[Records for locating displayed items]
==================================================
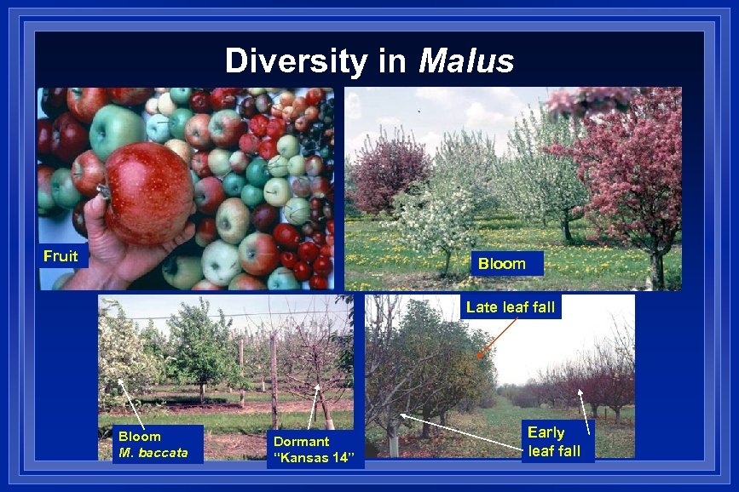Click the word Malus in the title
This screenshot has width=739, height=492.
pyautogui.click(x=466, y=61)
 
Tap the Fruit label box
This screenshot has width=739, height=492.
pyautogui.click(x=61, y=256)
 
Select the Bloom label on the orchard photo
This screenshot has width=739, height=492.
pyautogui.click(x=501, y=264)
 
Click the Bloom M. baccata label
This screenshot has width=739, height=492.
pyautogui.click(x=153, y=444)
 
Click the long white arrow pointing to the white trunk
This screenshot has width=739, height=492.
pyautogui.click(x=460, y=432)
==================================================
Copy all of the records above word for word, omitting the pictures.

## RESULT
Click the word Malus in the title
This screenshot has width=739, height=492.
pyautogui.click(x=466, y=61)
 
Tap the Fruit label box
This screenshot has width=739, height=492.
pyautogui.click(x=61, y=256)
 
Select the Bloom label on the orchard photo
This screenshot has width=739, height=492.
pyautogui.click(x=501, y=264)
 
Click the Bloom M. baccata label
This screenshot has width=739, height=492.
pyautogui.click(x=153, y=444)
 
Click the long white arrow pointing to the white trunk
This screenshot has width=739, height=492.
pyautogui.click(x=460, y=432)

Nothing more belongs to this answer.